One of the allures of kayak fishing is that the boats are lightweight and easy to transport. However, that also makes them susceptible to theft.

Whether at home or on the road for a fishing trip, there are several easy, inexpensive ways to keep folks honest.

Let’s be truthful, there really is no way to stop a determined thief from stealing your ’yak and/or gear. However, there are ways to deter and slow them down.

Adding an element of time to the act of theft that might lead to them being seen is one way. In reality, it’s more about keeping folks honest by not providing easy pickings.

A kayak sitting in the back of a truck can be stolen in a matter of seconds.
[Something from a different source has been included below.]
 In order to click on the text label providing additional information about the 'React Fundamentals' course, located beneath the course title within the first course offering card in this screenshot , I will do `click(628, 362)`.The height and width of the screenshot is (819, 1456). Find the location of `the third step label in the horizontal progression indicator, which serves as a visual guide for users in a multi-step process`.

A quick cut of the straps or rope and it can be silently swapped into another truck and gone in the blink of an eye.

An inexpensive way to deter this type of theft is with a heavy-duty lock and cable. Almost all kayaks have scupper holes or thru-hull access points like a drive well to securely run the cable.

Secure the cable through the kayak and lock it to a solid point on the vehicle or nearby stationary object like a post or fence. While not foolproof, it takes heavy-duty tools to defeat this method, and all but the most determined thief will move on to easier targets.
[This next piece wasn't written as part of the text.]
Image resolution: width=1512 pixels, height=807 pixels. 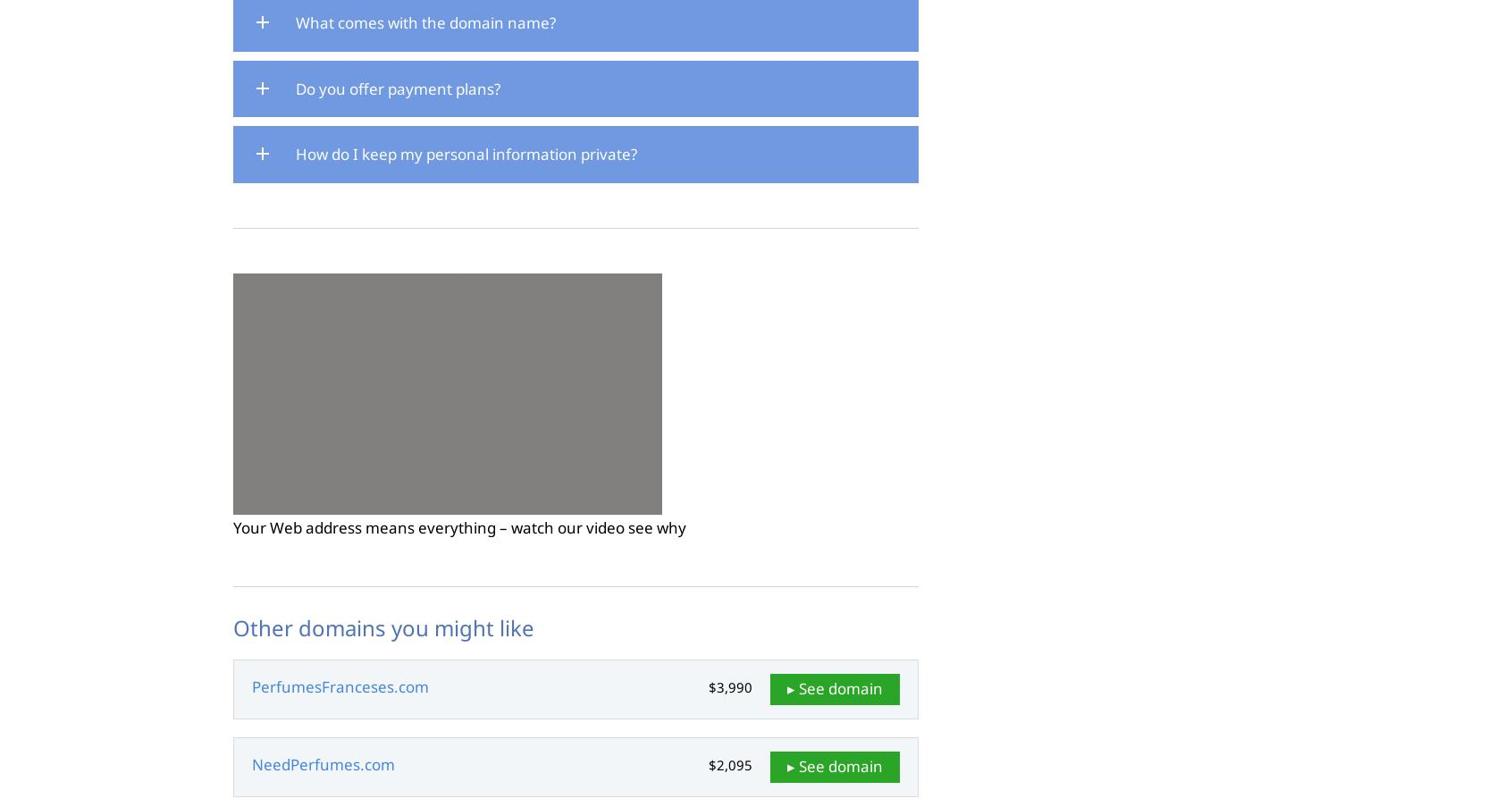 I want to click on 'PerfumesFranceses.com', so click(x=340, y=686). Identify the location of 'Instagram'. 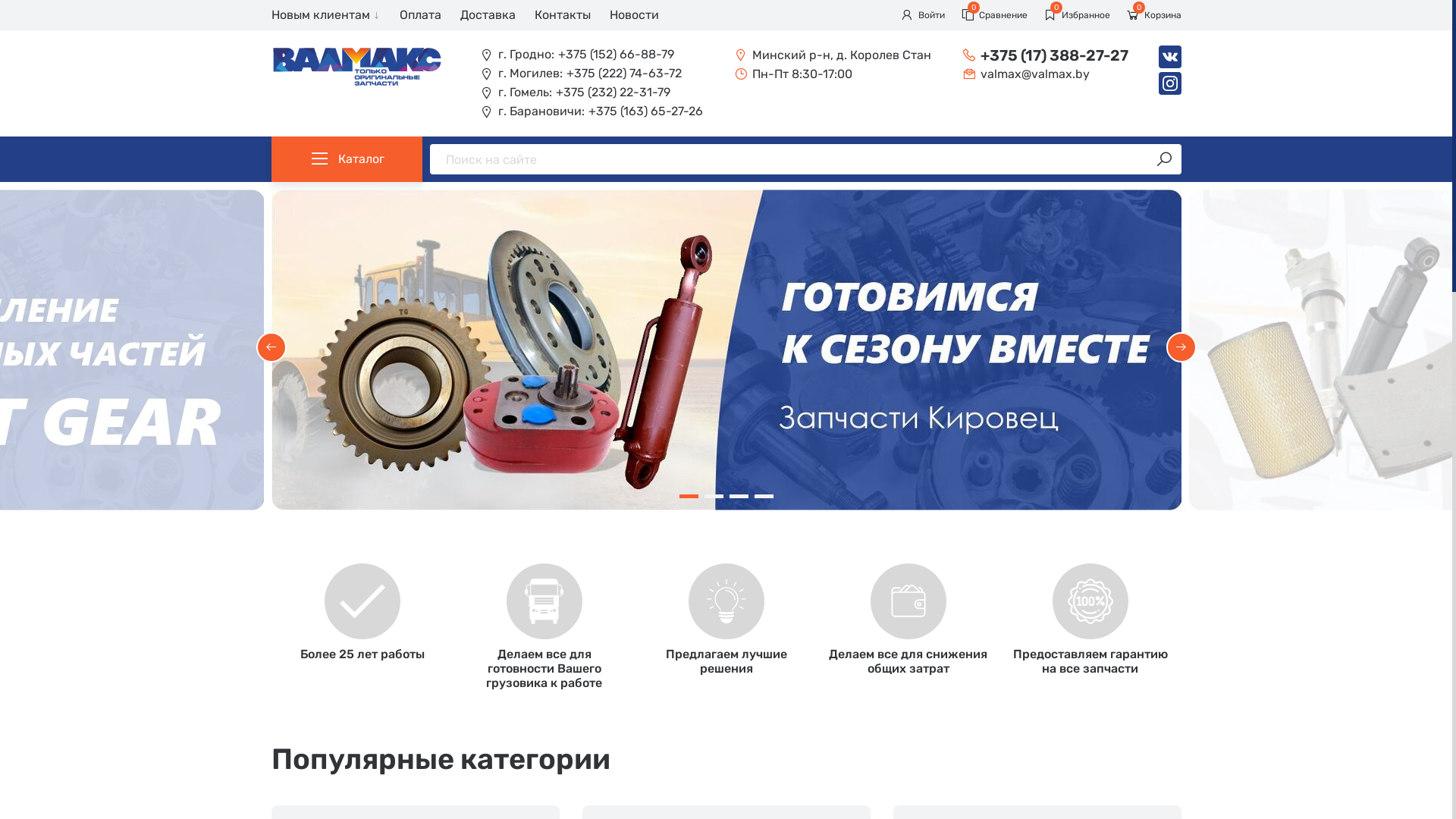
(1169, 83).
There are also several brands of cables with built-in locks. They come in various lengths and have one end with just the plastic-coated cable so it is slim enough to go through the scupper holes in the kayak. The other end has the locking mechanism with either a keyed or combination lock.

The cable is passed through the kayak and through a secure mounting point, cinched down, and locked onto itself.

For those who do not want to mess with locks, keys or combinations, there is also a cable lock that has a small ball made onto one end. The cable is passed through the kayak and the ball is passed through a loop on the opposite end of the cable. The ball end is then simply placed inside the locked vehicle and is secured from removal by the door or trunk.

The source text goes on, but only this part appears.